Thus, I needed an alternative to the (mainly) strength-based training I’d usually hope to be doing in the last few months of a more typical year. I’d decided while rehabbing my damaged shoulder earlier in 2017, that I’d spend time and focus this year on developing my basic fitness in both aerobic and anaerobic terms. I am a huge fan of it, but you can read about my love-hate relationship with Parkrun (as a runner, but not that kind of a runner) in several earlier blogs, where you’ll also see some stuff about what I was doing with a Wattbike down at the gym. Before damaging the finger, I’d reached the point where my bad left shoulder was largely pain-free and generally stable, but now needed strengthening. However, in practice, the kind of strength work I needed to do for it was impossible without using my damaged right hand to help keep the strength work from becoming very lop-sided. I found various things I could do with bungee cords etc, and built them into some of my gym routines, but the big differences were always going to come from that complete change of emphasis towards basic fitness work.

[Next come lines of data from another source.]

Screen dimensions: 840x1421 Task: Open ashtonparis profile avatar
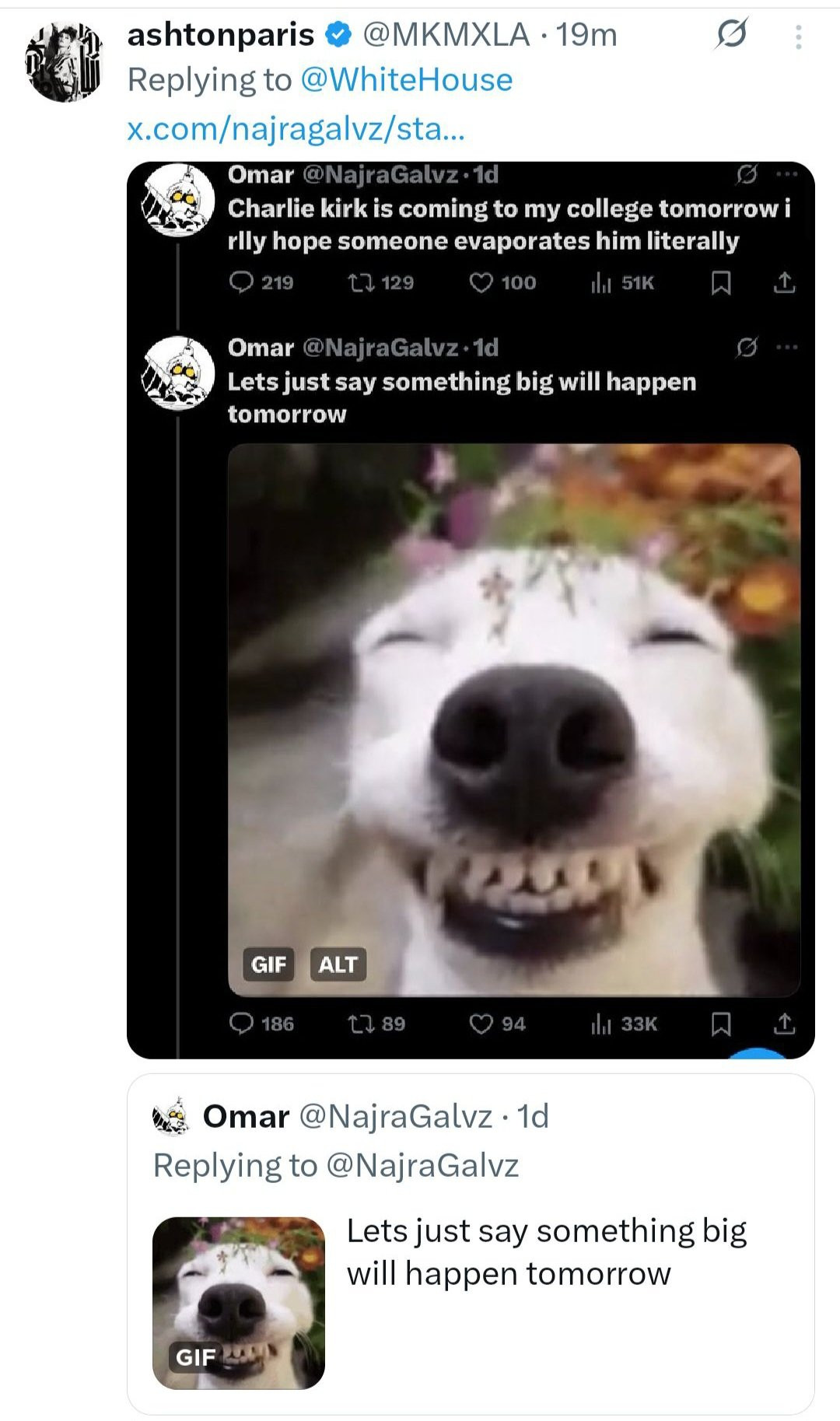click(65, 61)
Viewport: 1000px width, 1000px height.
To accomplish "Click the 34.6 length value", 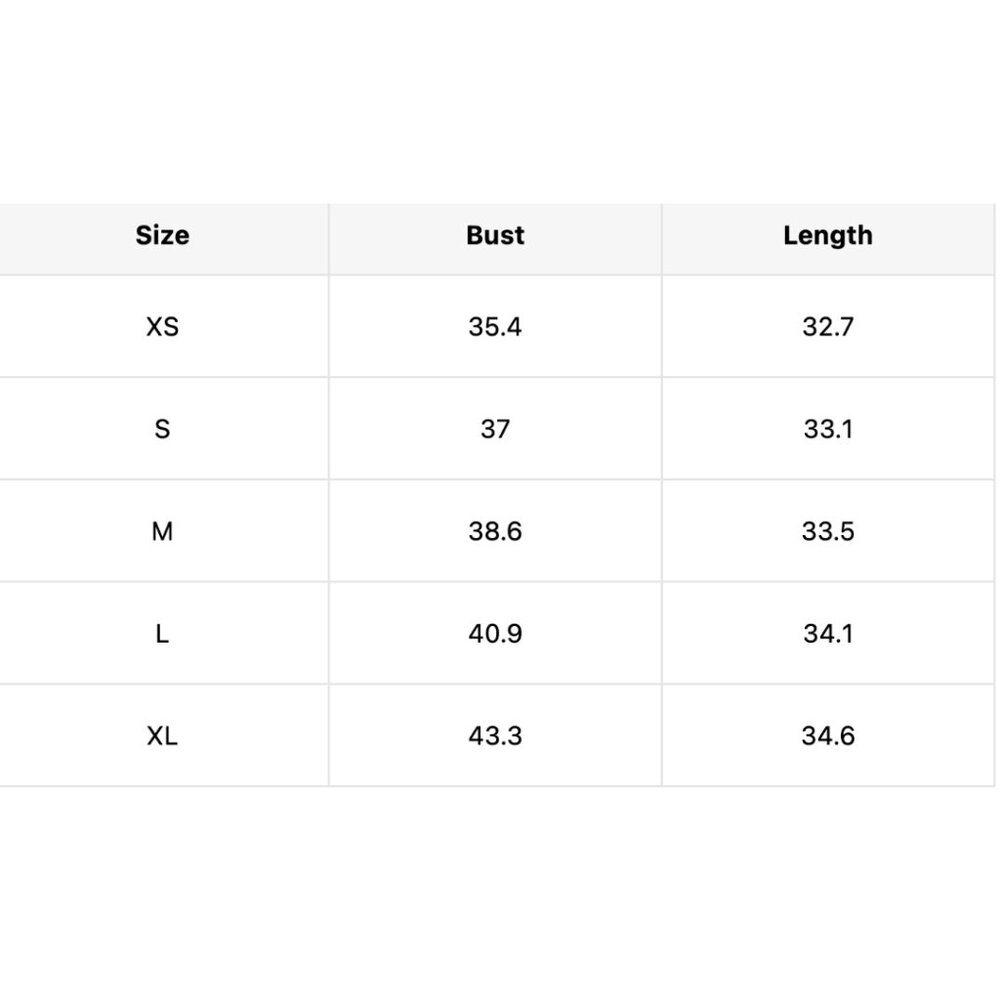I will pyautogui.click(x=828, y=736).
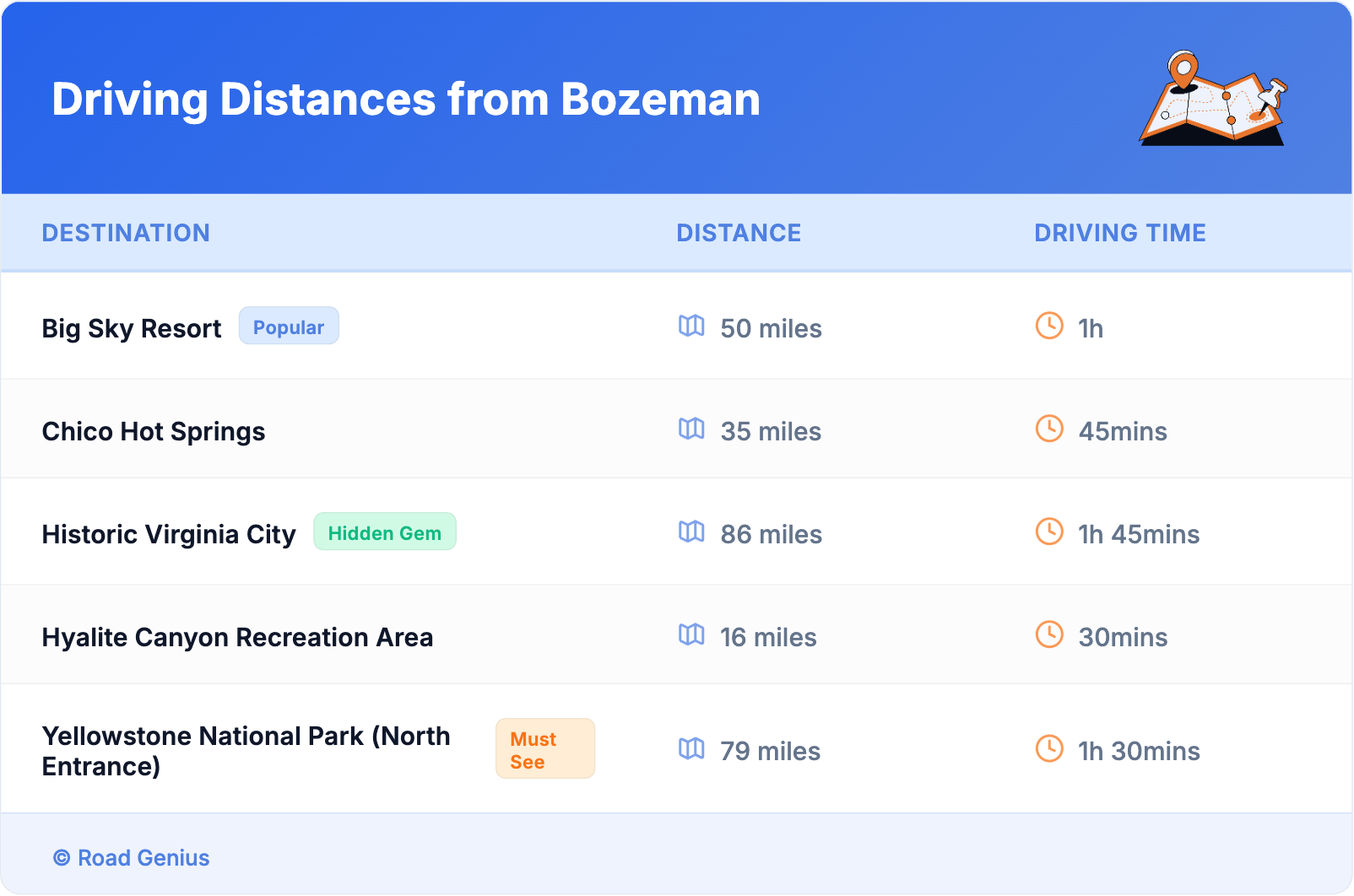This screenshot has height=896, width=1354.
Task: Click the clock icon beside 1h
Action: click(1049, 326)
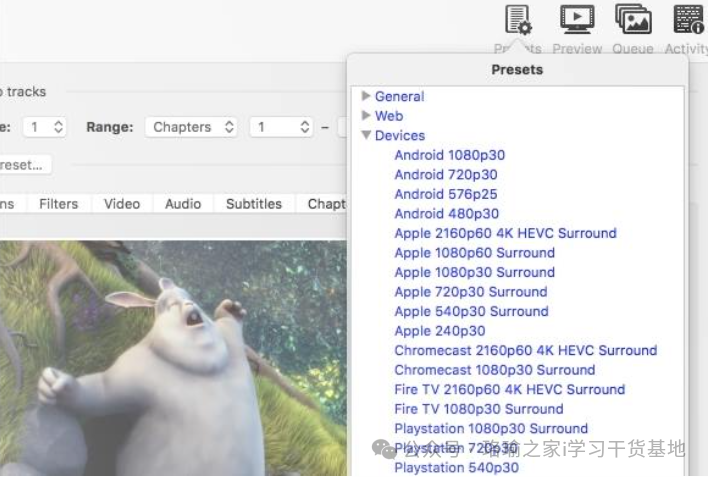Open the Audio tab
The width and height of the screenshot is (708, 477).
pos(183,203)
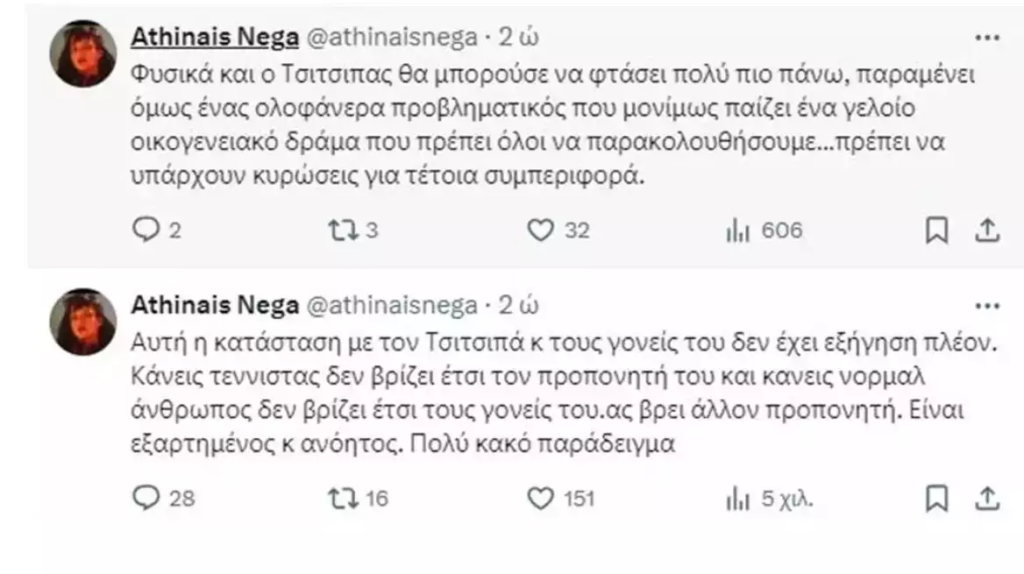Viewport: 1024px width, 574px height.
Task: Open the first tweet's profile avatar
Action: [83, 56]
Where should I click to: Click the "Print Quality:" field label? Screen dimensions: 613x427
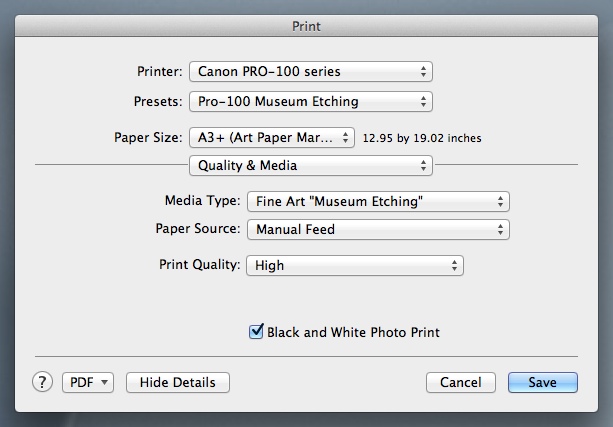199,265
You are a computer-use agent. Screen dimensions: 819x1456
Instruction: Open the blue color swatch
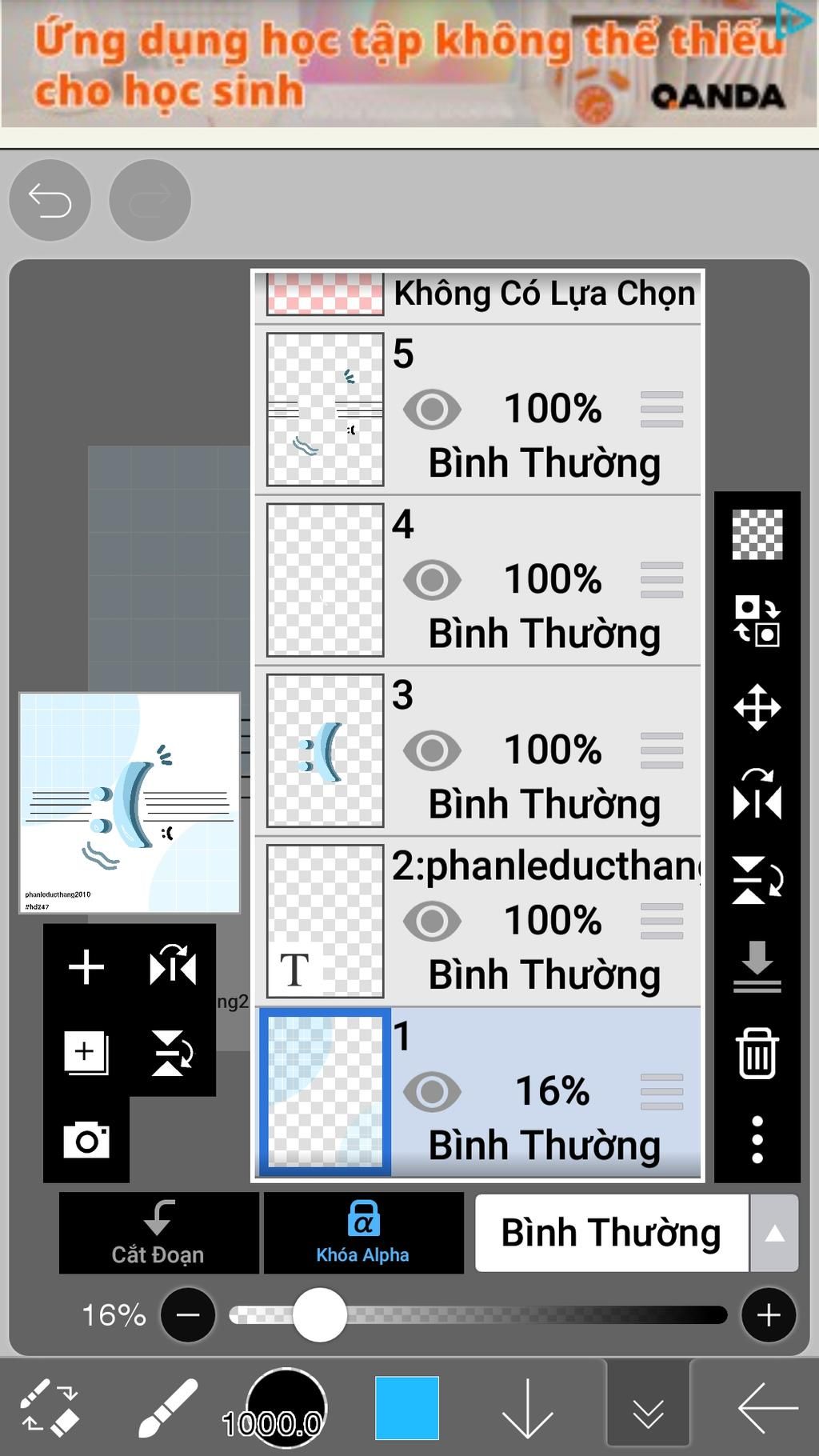pos(407,1408)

By the time I reached October, running a 5k Parkrun every Saturday morning, and doing two high intensity sessions a week that included work on a Wattbike, was beginning to show benefits to my overall fitness. That’s to say, I no longer felt quite as dead at the end of a Parkrun, or quite so close to losing bladder control (yes!) at the conclusion of a particularly intense Wattbike workout. However, while running in my local Parkrun’s Halloween fancy-dress event, I was overtaken by a runner dressed as the Grim Reaper, and I could not suggest any better metaphor for how I was feeling at that moment! It was good to learn that one’s fast-twitch muscle fibres are amongst the major beneficiaries of training at a very high percentage of maximum heart rate. If that’s the case, mine have had a great time of it lately.

Nevertheless, I was feeling able to push that little bit harder in Parkrun, and was a little more comfortable than I’d expected at higher power output on the Wattbike. I never did reach my notional target of a 1,000 watt peak burst on the bike. I was pleased with over 900, though, given that the thousand has been plucked from the air anyway. I did also get within about half a minute of my 2014 Parkrun personal best. I was quite satisfied with that, and had several weeks of consistency in what I was running.

However, that’s ended now. I have about 4 weeks to go before I return to the track and put in (I hope) a full indoor season before going to the European Masters in Madrid in March. I have stopped running Parkrun, and imposed on myself quite a tough regime of circuit training to take its place. Somewhat unexpectedly, the circuit training delivered the worst two days of delayed onset muscle soreness I have ever suffered from. Fortunately that coincided with two rest days, during which I really felt older than my years, and probably looked it as I shuffled about, struggled with the stairs, etc!

So, that’s where I am now. Apprehensive about my return to racing? Of course I am. I last raced in August 2016. Put off by the thought of it? Not at all. For me, there is no greater motivation.